We understand that the news of the day was the FDA approval. But some review of the data – and some independent critique of the quality of the evidence – would make a story like this more meaningful even on FDA approval day (or especially on FDA approval day). While the results of all the trials submitted to the FDA are not available, the results of one of the trials were published in November of 2011.
One piece of context that the New York Times provided was this:
“The story behind Kalydeco is a cautionary tale for those who believe the sequencing of the human genome will lead to a bonanza of new drugs. While the gene responsible for cystic fibrosis was identified in 1989, it took many years to figure out exactly how mutations led to the disease and even longer to figure out how to counteract the mutations.”
The story explains the cost of $294,000 a year for this drug. And it describes the drug company’s financial assistance plan.
We understand that the focus of this story was the FDA approval. Nonetheless, we wish that even a brief description of the data that led to approval had been provided.
There was no discussion of potential harms from the drug.

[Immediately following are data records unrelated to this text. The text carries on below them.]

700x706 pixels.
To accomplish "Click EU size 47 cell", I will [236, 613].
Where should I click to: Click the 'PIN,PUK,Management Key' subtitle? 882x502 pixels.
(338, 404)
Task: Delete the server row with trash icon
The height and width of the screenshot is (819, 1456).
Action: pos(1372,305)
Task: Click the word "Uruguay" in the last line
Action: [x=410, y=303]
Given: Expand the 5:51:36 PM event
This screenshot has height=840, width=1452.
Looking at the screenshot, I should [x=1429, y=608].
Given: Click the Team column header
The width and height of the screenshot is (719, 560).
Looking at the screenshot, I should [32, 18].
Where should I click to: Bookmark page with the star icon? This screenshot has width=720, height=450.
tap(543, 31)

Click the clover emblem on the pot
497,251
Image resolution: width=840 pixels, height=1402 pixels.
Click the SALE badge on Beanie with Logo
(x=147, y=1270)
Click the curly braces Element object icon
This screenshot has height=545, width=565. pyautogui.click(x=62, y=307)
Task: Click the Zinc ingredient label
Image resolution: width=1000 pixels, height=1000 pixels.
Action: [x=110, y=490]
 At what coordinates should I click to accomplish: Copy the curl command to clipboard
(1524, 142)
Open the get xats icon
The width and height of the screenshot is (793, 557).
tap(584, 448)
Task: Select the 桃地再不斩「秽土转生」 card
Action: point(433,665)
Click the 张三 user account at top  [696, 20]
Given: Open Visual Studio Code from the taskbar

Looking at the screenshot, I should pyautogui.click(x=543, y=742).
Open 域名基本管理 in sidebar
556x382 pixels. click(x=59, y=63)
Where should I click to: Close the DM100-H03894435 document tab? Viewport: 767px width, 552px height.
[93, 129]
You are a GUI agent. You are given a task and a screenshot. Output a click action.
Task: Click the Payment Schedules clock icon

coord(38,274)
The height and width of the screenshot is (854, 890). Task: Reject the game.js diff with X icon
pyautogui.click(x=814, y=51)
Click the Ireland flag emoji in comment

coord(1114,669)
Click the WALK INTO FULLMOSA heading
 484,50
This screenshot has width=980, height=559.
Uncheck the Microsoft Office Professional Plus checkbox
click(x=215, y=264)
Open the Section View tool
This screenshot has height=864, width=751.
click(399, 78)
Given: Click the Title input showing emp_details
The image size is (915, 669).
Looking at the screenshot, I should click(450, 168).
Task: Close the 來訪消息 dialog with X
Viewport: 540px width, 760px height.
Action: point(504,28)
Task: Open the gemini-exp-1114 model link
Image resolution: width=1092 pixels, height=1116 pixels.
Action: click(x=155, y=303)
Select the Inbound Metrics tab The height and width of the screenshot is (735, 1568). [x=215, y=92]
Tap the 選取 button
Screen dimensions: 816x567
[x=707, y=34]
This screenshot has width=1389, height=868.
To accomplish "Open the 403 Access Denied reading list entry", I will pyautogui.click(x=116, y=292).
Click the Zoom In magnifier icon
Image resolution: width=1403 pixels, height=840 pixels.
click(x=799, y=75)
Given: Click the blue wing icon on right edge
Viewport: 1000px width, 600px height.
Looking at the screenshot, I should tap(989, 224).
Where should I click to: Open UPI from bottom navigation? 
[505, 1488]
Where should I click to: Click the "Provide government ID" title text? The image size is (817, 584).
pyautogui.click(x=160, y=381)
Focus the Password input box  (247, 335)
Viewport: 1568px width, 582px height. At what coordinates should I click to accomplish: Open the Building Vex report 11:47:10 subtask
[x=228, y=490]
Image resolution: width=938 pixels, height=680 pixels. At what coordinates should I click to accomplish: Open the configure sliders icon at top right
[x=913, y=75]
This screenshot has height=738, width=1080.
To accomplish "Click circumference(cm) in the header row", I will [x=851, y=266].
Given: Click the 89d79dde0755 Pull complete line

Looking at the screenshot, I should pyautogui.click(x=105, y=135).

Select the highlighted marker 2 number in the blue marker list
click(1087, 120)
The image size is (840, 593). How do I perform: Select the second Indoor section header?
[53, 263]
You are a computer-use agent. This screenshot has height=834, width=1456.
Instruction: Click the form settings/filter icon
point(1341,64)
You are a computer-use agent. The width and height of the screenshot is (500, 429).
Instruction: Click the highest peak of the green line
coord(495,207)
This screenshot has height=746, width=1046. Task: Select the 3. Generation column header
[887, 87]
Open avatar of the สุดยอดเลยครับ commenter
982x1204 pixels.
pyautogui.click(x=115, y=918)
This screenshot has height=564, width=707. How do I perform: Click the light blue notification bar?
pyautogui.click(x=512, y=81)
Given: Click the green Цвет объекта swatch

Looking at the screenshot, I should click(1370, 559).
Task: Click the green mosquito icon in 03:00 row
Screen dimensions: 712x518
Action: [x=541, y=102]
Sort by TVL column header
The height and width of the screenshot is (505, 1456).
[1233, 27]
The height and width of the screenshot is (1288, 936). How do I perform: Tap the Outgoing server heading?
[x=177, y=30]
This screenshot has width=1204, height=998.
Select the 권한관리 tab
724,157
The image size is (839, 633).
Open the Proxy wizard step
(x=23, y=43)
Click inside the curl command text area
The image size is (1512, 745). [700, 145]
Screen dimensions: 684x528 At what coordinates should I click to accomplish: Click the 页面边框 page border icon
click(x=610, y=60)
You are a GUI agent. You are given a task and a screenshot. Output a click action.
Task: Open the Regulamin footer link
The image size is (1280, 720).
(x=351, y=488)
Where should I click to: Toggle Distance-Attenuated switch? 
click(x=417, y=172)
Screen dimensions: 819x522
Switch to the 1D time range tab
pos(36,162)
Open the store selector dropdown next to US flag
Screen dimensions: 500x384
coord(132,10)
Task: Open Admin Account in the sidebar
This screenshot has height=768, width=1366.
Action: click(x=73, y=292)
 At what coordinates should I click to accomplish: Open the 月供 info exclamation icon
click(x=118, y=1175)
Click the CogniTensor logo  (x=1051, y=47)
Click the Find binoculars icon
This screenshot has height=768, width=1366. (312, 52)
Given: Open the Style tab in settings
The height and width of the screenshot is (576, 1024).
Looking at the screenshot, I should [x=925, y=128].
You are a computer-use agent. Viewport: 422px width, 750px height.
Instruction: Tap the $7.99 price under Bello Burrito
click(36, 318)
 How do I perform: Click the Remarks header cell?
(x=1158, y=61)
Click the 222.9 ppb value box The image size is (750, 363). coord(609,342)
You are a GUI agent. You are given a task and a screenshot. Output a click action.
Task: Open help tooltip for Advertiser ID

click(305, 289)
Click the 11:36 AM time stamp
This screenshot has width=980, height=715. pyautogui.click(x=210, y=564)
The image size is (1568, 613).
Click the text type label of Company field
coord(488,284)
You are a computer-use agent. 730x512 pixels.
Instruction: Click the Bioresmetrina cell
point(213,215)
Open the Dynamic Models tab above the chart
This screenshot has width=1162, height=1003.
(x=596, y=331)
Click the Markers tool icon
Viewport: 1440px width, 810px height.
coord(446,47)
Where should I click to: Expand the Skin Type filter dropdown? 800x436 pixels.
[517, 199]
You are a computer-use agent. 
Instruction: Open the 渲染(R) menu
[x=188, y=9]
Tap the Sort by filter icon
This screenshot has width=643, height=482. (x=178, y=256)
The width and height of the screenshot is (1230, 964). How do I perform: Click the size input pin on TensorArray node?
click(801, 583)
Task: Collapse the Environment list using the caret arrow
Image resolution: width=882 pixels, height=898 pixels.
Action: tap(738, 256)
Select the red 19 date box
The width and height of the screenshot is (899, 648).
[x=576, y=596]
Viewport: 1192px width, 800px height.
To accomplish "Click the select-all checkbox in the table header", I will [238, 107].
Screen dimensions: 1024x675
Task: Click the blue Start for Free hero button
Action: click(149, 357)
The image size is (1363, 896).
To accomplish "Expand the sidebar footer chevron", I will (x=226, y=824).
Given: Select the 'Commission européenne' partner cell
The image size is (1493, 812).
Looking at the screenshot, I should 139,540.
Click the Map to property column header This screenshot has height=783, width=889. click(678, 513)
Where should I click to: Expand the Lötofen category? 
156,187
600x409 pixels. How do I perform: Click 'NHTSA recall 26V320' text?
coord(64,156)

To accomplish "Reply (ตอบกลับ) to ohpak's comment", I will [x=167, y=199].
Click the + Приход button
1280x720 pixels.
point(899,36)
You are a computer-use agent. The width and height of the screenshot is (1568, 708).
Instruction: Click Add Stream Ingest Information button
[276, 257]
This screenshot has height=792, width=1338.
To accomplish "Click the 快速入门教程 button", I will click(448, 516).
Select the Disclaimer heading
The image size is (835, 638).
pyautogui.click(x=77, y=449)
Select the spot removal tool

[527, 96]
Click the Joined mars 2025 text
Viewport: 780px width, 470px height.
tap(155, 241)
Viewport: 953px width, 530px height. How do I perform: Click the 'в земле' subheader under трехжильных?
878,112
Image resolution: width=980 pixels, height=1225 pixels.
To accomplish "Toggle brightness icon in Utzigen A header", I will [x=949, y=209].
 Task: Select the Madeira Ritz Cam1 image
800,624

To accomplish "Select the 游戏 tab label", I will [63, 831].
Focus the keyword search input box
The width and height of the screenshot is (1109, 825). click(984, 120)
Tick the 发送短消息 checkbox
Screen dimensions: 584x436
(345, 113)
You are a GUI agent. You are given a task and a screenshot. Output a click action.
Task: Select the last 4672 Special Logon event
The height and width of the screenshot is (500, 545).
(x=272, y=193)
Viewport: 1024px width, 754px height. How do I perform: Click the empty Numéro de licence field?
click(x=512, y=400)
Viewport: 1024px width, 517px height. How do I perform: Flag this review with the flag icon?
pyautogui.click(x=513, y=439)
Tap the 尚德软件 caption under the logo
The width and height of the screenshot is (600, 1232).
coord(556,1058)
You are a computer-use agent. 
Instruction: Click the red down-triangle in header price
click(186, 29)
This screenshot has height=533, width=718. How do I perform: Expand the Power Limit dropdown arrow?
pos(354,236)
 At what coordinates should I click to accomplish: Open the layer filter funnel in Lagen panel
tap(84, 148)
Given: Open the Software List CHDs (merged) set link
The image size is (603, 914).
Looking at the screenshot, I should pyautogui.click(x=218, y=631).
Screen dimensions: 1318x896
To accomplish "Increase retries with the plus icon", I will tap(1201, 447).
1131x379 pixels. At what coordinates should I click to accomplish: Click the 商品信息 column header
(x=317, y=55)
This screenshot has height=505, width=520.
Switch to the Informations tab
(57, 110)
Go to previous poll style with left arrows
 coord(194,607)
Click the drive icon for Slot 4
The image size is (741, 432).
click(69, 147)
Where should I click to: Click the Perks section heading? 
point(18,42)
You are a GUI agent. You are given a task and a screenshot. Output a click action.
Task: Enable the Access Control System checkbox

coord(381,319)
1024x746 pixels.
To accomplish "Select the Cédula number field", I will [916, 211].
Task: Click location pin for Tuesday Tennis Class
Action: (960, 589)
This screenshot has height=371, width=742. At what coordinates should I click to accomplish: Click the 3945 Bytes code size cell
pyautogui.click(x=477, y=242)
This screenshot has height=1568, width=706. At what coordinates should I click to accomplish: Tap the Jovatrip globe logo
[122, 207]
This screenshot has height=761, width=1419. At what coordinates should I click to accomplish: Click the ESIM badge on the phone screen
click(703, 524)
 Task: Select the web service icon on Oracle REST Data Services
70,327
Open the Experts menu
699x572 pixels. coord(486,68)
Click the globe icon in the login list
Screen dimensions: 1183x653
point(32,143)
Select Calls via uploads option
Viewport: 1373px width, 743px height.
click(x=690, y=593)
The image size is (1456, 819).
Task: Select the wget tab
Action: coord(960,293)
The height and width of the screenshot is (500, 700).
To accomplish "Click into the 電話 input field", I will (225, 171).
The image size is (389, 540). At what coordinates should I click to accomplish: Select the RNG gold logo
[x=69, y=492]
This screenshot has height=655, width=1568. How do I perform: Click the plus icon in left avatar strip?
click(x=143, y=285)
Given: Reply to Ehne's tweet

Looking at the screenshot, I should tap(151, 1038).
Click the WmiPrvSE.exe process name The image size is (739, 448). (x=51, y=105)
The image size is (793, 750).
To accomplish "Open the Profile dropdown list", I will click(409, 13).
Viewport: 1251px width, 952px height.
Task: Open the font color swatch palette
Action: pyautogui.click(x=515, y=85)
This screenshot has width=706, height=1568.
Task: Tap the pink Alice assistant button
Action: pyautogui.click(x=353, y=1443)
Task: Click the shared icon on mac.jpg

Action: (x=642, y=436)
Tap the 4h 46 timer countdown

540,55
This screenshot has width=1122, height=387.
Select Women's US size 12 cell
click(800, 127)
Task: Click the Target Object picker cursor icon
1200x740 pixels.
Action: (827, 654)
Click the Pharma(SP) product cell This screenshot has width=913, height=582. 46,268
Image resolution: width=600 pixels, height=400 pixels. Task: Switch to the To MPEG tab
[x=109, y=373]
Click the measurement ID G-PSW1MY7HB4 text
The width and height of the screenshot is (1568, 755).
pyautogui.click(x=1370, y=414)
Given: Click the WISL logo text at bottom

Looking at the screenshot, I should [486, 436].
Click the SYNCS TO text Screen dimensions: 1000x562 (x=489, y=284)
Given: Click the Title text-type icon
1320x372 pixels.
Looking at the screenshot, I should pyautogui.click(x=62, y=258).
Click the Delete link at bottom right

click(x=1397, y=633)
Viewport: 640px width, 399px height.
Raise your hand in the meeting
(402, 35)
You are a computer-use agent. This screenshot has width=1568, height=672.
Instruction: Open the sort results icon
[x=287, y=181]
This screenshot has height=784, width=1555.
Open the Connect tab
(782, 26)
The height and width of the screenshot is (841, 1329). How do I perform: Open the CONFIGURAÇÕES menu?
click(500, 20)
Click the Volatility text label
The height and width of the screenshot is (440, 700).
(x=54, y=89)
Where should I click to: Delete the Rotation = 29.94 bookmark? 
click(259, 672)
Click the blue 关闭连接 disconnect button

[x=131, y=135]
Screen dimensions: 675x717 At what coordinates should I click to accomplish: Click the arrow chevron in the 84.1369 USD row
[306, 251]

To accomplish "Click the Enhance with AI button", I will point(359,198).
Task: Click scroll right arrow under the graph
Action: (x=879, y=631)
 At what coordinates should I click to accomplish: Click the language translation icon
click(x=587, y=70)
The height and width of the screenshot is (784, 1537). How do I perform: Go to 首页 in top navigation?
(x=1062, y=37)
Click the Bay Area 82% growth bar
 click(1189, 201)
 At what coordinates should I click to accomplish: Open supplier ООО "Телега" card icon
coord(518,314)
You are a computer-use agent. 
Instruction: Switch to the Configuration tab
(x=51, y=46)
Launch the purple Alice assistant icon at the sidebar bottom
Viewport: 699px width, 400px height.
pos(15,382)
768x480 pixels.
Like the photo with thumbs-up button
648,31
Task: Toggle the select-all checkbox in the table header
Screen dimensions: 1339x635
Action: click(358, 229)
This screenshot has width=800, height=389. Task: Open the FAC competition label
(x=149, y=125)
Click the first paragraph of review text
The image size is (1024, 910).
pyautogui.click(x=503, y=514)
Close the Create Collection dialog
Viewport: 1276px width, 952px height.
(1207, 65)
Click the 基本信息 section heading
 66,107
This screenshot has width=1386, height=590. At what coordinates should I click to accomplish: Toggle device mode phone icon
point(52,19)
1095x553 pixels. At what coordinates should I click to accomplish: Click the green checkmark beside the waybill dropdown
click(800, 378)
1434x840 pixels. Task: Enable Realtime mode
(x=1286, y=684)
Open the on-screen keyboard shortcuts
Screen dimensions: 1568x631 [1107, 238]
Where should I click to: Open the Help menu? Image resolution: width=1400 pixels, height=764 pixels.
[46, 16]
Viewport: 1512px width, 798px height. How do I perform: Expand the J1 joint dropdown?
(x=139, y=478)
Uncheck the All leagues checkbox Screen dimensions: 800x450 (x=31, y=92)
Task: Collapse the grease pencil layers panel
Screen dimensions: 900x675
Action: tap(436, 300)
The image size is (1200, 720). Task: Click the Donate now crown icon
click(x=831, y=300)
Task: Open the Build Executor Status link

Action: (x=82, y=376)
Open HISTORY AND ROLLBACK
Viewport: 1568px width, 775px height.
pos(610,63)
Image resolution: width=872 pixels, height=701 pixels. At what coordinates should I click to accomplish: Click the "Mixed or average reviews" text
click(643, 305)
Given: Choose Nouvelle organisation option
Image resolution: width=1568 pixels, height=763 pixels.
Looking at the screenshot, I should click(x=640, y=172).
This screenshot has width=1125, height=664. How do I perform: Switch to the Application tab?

The prescribing information for the drug states: “Overall, the most common adverse reactions in 353 patients with CF were headache (17%), upper respiratory tract infection (16%), nasal congestion (16%), nausea (10%), rash (10%), rhinitis (6%), dizziness (5%), arthralgia (5%), and bacteria in sputum (5%).”
The story’s close almost begs for more explanation: “Kalydeco was approved …in about three months and ahead of an April deadline.”
Another story we saw at least reported: “The agency based its expedited approval on two clinical studies involving 213 patients aged 11 and over that lasted nearly a year. In both studies, those treated with Kalydeco had improved lung function, increased weight gain, and fewer acute problems that often require hospital visits and treatment with antibiotics, compared with those who took a placebo, according to Vertex.”
Given the expedited approval process, we wish the story had offered some critical analysis of the evidence.
There was no disease mongering in the story.
There was no independent medical expert interviewed for the story. The story also quoted the same patient we saw profiled in other stories. Did the drug company provide access to her for all who quoted her?
The story at least mentioned that until now patients took “medicines that only tackled the symptoms of the disease, such as antibiotics to treat the infections. Patients typically spent a few hours each day wearing vibrating vests to dislodge mucus build-up.” But there was no comparison of the effectiveness of the new drug with this past approaches.
The story focused on FDA approval. It also mentioned the drug company’s financial assistance plan.
The opening sentence explained that this was “the first therapy to treat an underlying cause of cystic fibrosis.”
It’s clear that the story did not rely solely on a news release.